**Page excerpt:**
== Segment start ==
During the process that we tried to program the Viruguard to make it distinguish the normal cells and malignant cells we mainly focused the content in the cytoplasm including protein, cytokine and miRNA. We first tried to use protein and cytokine to help because of their essential role in regulating cell function. However, we realized that this could hardly be feasible, because only the genome of virus will enter into the cell to function. Thus, it would be difficult for endogenous protein to interact with it. With further brainstorming, we realised that there was a number of miRNAs existing in the cytoplasm, which also showed discrepancy in expression between the normal and the tumor cell. With further study we found that the miRNA could bind to its complementary sequence in certain parts, which had the potential to control the level of protein expression.

Design 2: How could we exploit it?

We hoped that our products would only grow 'healthily' in cancer cells while in normal cells, they were incapable to proliferate, so we tried to use the difference of miRNA expression in the cytoplasm to control it. From a database, we chose some differently expressed miRNAs:199a 195 22 and inserted their complementary sequences into the 3' UTR of the virus E1A gene, which is essential for the survival and multiplication of the virus. This design allowed the virus to act differently in these two types of cells, and that was how Viruguard played the role of "Viru" and "Guard" specifically.

Fig.3 The different expression level of specific types of miRNA in normal and tumor cell lines.

Build 2: How can we build it?

We designed the suicide switch by inserting the complementary sequence of miRNA 199a,195 and 22 into the 3' UTR of the virus E1A gene. This design gave normal cells a weapon to escape the possible virulence from our product. E1A is an essential gene for virus proliferation. The combination between the free miRNAs and their complementary sequence in 3'UTR of the E1A would lead to its silence. And meanwhile, in tumor cells, due to the lower expression of those miRNAs, little effect will be put to viral viability and spread.

Test 2: Do we get what we want?
== Segment end ==
**Rows from a data collection:**
== Segment start ==
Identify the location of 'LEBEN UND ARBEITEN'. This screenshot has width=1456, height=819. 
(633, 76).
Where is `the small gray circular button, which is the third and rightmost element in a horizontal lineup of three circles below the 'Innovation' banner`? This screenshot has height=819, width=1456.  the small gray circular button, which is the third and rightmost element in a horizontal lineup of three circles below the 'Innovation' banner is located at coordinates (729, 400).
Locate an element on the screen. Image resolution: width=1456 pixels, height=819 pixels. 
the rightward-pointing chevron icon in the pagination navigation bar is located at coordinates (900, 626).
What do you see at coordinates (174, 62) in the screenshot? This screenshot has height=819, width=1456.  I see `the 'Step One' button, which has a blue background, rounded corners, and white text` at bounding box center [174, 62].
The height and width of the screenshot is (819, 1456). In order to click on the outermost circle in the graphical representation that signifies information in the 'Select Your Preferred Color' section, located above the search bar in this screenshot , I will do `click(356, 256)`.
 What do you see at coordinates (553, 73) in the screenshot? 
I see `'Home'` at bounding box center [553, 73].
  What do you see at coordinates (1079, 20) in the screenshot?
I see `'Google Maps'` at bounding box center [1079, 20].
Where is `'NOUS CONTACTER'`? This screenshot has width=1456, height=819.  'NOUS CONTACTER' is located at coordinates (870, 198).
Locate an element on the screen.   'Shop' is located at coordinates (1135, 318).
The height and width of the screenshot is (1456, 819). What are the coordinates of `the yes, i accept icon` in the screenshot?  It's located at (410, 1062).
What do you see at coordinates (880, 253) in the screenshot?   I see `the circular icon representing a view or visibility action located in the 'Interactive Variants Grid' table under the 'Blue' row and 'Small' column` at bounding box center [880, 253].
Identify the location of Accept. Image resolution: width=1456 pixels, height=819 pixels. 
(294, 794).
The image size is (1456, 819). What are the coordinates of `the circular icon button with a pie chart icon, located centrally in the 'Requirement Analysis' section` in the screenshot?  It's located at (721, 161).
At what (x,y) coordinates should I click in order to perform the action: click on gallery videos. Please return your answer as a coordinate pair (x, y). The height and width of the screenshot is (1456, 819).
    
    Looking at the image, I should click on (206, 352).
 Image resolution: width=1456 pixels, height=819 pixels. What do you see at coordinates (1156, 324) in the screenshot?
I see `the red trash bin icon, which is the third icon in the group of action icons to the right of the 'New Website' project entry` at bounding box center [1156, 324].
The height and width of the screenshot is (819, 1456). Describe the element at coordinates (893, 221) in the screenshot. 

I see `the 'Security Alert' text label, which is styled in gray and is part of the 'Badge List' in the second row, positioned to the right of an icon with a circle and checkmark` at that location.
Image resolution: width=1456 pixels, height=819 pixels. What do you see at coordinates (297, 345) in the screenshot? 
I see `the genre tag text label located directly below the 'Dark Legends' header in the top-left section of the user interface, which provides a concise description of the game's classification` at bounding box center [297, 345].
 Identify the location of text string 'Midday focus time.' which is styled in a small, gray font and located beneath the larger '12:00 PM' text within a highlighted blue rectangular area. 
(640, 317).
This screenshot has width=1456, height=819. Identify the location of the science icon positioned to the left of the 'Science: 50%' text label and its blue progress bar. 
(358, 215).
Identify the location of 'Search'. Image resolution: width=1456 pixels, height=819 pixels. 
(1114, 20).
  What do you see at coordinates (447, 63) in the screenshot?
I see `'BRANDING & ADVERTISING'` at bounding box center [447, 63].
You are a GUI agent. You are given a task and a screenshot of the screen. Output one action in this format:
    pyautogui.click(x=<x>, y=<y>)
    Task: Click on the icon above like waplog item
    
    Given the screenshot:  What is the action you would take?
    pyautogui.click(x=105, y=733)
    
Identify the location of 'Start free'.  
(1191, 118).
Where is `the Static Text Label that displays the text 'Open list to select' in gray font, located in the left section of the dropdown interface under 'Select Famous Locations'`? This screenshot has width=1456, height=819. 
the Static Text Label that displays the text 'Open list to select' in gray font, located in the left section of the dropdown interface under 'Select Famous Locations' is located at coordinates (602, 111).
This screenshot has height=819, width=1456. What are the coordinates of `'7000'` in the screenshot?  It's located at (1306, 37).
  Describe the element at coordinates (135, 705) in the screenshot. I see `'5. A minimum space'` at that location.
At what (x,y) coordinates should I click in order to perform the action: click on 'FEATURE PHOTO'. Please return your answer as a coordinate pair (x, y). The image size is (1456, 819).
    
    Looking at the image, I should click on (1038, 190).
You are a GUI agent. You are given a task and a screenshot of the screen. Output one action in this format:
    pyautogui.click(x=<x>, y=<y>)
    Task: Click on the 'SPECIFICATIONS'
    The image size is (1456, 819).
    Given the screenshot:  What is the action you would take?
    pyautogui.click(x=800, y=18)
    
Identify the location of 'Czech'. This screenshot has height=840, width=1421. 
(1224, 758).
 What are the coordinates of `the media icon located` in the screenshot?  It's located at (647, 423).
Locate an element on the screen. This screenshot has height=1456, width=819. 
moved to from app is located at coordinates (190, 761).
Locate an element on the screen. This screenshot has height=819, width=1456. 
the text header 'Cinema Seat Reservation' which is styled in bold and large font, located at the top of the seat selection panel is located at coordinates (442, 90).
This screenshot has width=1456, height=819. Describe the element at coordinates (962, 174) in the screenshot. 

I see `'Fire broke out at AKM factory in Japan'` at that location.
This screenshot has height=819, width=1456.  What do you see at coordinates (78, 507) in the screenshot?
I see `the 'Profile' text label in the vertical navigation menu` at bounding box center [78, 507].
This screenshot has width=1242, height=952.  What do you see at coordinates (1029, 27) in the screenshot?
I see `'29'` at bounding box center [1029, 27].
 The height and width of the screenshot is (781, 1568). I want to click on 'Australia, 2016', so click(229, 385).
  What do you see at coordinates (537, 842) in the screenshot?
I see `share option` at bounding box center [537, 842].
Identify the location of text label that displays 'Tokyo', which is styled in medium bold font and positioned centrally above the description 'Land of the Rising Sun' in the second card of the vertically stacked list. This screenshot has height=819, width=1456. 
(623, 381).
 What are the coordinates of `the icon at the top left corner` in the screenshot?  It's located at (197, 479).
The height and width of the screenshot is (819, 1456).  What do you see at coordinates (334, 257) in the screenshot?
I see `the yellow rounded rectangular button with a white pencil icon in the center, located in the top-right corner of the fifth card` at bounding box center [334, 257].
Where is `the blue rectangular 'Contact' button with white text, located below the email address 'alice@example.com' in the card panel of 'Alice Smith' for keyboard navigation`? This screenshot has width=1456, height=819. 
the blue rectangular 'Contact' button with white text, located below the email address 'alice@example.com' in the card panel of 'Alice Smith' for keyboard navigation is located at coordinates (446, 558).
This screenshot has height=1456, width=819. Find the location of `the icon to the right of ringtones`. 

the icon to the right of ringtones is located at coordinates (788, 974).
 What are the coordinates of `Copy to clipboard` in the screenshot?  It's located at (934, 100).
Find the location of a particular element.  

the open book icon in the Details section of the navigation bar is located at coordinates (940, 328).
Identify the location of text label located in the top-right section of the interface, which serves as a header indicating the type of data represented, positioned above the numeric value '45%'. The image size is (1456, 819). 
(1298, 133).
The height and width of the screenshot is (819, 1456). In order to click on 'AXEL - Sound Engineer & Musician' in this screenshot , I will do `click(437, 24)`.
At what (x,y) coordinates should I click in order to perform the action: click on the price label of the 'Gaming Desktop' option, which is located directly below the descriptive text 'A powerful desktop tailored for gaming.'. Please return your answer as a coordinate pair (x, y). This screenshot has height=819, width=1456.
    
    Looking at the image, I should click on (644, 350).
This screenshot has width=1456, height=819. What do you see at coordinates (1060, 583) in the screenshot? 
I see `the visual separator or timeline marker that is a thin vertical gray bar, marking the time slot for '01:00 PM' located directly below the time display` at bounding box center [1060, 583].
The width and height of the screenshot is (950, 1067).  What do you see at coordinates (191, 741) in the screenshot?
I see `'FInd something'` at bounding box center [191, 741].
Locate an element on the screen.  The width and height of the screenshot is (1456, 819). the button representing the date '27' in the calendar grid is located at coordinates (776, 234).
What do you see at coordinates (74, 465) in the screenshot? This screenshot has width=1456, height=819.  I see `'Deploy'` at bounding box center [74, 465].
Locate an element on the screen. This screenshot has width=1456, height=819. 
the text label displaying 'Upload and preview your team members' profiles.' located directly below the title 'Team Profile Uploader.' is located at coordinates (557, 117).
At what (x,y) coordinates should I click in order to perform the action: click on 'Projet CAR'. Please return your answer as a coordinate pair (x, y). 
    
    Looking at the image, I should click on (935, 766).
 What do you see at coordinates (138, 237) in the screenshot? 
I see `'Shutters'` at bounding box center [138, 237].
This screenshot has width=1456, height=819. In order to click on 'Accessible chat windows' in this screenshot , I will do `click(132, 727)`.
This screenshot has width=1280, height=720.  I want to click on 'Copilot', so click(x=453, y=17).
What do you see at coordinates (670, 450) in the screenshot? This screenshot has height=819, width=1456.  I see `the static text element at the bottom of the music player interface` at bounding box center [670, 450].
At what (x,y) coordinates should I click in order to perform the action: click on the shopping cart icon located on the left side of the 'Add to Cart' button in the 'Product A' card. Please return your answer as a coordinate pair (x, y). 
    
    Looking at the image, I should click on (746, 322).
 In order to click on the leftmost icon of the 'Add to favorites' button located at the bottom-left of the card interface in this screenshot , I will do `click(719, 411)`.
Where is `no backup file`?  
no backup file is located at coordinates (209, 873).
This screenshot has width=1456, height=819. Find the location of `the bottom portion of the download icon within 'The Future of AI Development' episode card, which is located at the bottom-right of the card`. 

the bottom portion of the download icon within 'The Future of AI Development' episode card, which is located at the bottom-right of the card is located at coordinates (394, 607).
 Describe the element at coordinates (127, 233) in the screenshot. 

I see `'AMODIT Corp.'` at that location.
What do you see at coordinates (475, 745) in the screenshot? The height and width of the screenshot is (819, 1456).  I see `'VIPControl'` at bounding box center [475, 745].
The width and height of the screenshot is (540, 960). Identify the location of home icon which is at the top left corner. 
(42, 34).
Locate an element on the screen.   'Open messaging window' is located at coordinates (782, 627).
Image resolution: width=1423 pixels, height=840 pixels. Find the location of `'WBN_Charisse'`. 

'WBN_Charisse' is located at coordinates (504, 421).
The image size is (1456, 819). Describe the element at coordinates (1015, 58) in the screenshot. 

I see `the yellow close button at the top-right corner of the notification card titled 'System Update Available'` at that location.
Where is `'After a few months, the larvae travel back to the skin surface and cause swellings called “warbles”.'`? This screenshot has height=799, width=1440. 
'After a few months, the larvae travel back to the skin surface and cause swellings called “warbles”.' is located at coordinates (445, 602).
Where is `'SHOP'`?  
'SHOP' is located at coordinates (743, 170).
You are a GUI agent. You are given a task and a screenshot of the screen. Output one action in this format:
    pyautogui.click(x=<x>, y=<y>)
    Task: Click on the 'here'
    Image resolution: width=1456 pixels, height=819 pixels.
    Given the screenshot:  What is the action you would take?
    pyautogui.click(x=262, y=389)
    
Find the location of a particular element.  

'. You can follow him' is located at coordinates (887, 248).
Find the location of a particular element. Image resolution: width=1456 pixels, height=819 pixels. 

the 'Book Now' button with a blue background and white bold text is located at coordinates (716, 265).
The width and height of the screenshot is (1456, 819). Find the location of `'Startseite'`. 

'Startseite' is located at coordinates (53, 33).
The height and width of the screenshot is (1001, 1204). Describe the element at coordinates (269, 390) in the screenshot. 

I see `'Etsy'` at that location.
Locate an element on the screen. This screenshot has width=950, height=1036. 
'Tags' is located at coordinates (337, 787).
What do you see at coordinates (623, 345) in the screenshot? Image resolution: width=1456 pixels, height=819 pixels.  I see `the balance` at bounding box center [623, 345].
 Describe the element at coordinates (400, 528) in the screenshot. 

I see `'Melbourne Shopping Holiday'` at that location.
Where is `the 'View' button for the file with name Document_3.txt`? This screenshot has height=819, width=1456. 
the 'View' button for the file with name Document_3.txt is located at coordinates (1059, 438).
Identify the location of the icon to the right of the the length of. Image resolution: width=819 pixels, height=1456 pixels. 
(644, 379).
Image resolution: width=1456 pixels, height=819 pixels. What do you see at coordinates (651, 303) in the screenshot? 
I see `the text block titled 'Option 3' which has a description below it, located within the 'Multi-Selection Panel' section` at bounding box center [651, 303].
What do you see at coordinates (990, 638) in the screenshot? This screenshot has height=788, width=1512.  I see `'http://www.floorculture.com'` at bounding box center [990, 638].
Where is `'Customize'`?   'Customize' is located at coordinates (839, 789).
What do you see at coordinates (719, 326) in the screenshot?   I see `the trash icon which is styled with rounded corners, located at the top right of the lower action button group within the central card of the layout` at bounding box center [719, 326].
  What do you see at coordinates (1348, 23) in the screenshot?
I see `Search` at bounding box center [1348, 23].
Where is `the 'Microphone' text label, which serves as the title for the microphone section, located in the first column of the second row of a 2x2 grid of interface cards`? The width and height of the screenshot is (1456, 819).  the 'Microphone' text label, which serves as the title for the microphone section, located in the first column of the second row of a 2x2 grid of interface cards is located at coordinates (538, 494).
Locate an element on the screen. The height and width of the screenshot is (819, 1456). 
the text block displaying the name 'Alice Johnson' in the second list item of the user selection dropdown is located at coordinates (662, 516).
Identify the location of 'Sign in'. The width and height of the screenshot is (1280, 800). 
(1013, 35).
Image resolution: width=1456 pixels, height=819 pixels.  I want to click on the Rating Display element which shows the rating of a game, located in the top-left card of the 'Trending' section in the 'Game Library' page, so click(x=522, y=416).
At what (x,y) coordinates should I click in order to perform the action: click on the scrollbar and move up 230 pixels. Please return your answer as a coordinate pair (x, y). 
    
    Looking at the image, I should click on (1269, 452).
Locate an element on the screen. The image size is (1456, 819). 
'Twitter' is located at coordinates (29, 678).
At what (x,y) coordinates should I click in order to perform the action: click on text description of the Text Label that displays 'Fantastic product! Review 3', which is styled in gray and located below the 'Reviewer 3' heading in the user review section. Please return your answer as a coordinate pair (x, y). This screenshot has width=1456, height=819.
== Segment end ==
**What you need to do:**
1: In the Viruguard excerpt, reproduce the text from "Fig.3 The different" up to and including "what we want?".
2: According to the Viruguard excerpt, which miRNAs had their complementary sequences inserted into the 3' UTR of the virus E1A gene?
3: Translate this sentence from the Viruguard excerpt into Spanish: "E1A is an essential gene for virus proliferation."

**Answers provided:**
1:
Fig.3 The different expression level of specific types of miRNA in normal and tumor cell lines.

Build 2: How can we build it?

We designed the suicide switch by inserting the complementary sequence of miRNA 199a,195 and 22 into the 3' UTR of the virus E1A gene. This design gave normal cells a weapon to escape the possible virulence from our product. E1A is an essential gene for virus proliferation. The combination between the free miRNAs and their complementary sequence in 3'UTR of the E1A would lead to its silence. And meanwhile, in tumor cells, due to the lower expression of those miRNAs, little effect will be put to viral viability and spread.

Test 2: Do we get what we want?

2: miRNAs 199a, 195 and 22.

3: E1A es un gen esencial para la proliferación del virus.